In Ciara’s case this didn’t happen, so she still can’t be sure if the urinary infection was to blame, but several weeks later she experienced a gush of fluid.
“I went to the GP and birth centre several times, and must have rung the main hospital five or six times, but everyone just kept telling me to stop worrying. I was told to use a sanitary towel and even to call an antenatal yoga teacher. It was my first pregnancy, so I didn’t know what to expect and I trusted them.”
After speaking to her mother, who insisted she get checked out, Ciara – who is one of nine children – became increasingly worried.
Finally, when she began to pass clots of blood, the birth centre told Ciara, from Whaley Bridge, Derbyshire, to make her own way to hospital, a 40-minute drive away. “I sat on the floor crying,” she recalls.
“When I did eventually get there, there was no urgency. The doctor tried four or five times to do an internal before telling me the cervix was closed, there was nothing wrong and he was going to send me home.”
Ciara had to plead to be admitted and two days later an ultrasound confirmed her worst fears. There was almost no amniotic fluid around her baby and she was told her baby would be severely disabled and advised to have a termination. “My baby was just written off.”
Ciara agreed an out-of-court settlement with the NHS for what happened, and the Trust promised lessons would be learnt, but she believes lack of guidance around how to treat ruptures before 24 weeks means women continue to be let down.
“Women are being told their baby has zero chance and they should terminate the pregnancy, but we know with the right care some do survive.”
To help women facing these heartbreaking choices, Little Heartbeats has sent out more than 2,000 “care bears” with messages of support and information about PPROM. Ciara encourages women to ask about complications such as infection, or a problem with the placenta or umbilical cord.
And, if they decide against a termination, to explore what can be done to maintain pregnancy because an infant’s chance of survival improves with every day labour is delayed.

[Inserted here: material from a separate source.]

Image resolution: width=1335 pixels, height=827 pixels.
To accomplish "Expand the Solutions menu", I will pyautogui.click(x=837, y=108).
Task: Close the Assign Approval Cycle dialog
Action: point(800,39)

Following her own experiences, Ciara has since worked as a lay adviser with the Royal College of Obstetricians and Gynaecologists, the National Institute for Health and Care Excellence, and King’s College London to improve patient information and guidance for medics and midwives. She has run marathons, braved parachute jumps and co-written and released a song with another PPROM mum to raise money for research.
One study, by scientists at University College London and Queen Mary University of London is looking at whether cells called myofibroblasts, which play an important part in wound healing, can be used to repair the amniotic sac.
Another, at Liverpool Women’s Hospital, is tracking women whose membranes rupture before 23 weeks to investigate how many women are affected, how many want to continue pregnancies, and whether antibiotics and steroids to accelerate development can improve infant survival.
Until these studies provide answers, Ciara and Little Heartbeats will continue to offer comfort and hope.